La brutta sconfitta che archivia l’era Bianco è, infine, figlia di un rapporto con la città che ha privilegiato l’iniziativa finalizzata a fare acquisire a Catania attenzione e prestigio sul palcoscenico nazionale – cosa utilissima perché è stata portatrice di opportunità – a scapito però dei tanti problemi e delle tante esigenze dei quartieri popolari.
La vicenda dei rifiuti con il coinvolgimento di uomini molto vicini all’ex sindaco, la lunga crisi economica e, contestualmente, le casse vuote del comune hanno completato il quadro.
Viceversa l’onorevole Pogliese ha ottenuto un risultato che è andato al di là di ogni più rosea previsione, non solo perché – agli occhi della gente – oltre ad essere stato percepito come il nuovo è apparso meno “lontano” e più popolare rispetto a Bianco, e meno legato a certi ambienti che da decenni dettano legge in città.
Il vento favorevole che soffia nel Paese a favore del centrodestra e la sua capacità di superare le divisioni del passato presentandosi unito hanno fatto il resto.
Ma quali lezioni possono e debbono trarre i partiti da queste elezioni?
Il centrodestra deve dimostrare di meritare l’ampia fiducia che gli è stata tributata rispondendo alle aspettative e alle speranze suscitate, cimentandosi da subito con gli innumerevoli problemi di cui soffre la città.
Il PD, che per l’ennesima volta non perde solo a Catania, ma anche in tanti altri centri, deve comprendere che in parti consistenti della società non è più vissuto e percepito come una forza di cambiamento, capace di aderire – come si diceva una volta – in tutte le pieghe della società, ma come un corpo estraneo, lontano dagli interessi della povera gente, dei lavoratori, dei piccoli imprenditori. Recuperare il terreno perduto e ritornare ad essere percepito come una forza politica utile è possibile, a condizione però di adeguare la propria proposta politico-programmatica e di rinnovare rapidamente e profondamente i suoi gruppi dirigenti.

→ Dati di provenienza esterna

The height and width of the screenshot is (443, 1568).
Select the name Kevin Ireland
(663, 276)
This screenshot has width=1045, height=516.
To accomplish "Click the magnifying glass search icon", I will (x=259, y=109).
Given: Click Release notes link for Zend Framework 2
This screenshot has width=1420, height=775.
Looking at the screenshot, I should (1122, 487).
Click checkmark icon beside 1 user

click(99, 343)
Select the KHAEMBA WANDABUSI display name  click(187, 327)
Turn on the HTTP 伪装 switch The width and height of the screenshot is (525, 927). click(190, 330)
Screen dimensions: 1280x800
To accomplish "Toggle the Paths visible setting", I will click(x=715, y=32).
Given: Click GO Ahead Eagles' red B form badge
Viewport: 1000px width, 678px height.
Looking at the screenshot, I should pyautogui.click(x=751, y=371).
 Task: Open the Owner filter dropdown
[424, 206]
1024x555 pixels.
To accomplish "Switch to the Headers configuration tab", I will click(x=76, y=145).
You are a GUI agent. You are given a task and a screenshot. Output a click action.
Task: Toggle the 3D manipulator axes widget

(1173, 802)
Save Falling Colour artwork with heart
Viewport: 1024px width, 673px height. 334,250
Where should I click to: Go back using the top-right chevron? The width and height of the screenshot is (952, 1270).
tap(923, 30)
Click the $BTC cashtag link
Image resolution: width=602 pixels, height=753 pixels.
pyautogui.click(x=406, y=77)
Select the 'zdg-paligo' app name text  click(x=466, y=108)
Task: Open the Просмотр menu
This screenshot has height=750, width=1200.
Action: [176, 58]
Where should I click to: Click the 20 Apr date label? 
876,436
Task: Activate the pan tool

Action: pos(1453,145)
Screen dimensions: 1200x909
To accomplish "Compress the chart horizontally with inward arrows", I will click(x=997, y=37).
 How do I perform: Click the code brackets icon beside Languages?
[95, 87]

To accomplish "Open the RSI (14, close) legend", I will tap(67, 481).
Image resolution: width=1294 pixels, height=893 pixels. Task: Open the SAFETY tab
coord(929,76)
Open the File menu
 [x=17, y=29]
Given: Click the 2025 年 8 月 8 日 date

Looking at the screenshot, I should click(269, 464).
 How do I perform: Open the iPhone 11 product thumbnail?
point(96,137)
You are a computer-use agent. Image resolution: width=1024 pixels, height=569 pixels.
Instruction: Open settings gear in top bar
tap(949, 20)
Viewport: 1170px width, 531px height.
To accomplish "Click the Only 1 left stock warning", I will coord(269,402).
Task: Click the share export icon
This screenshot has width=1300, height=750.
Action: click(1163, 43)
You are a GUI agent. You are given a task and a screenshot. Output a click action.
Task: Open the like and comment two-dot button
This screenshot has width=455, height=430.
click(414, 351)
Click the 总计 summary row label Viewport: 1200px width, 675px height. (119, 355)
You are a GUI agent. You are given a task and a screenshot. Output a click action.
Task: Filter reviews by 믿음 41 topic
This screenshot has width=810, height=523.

Attingendo quando è utile alle “vecchie glorie” (purché queste siano disponibili a contribuire a ricostruire uno spirito di comunità e a tornare fisicamente nei luoghi dove oggi si misura la natura dei conflitti sociali, culturali e politici), ma attingendo soprattutto a nuove personalità, capaci di collegarsi a quella parte di società più colpita nei suoi bisogni, di parlare ai giovani, ai tanti disoccupati, al mondo delle professioni, alle persone che lavorano alla base e al vertice delle imprese e della pubblica amministrazione.
Il PD per recuperare ruolo e funzione nella società non solo deve andare oltre se stesso e i mondi, e gli orizzonti, in cui ha vissuto la propria esistenza – naturalmente se questo viene ritenuto indispensabile – per rimettere in moto il cambiamento in forme che proprio la necessità rende del tutto diverse dal passato, ma nel contempo impegnandosi anche a sanare le tante ferite interne e a ricucire la tela lacerata della sinistra.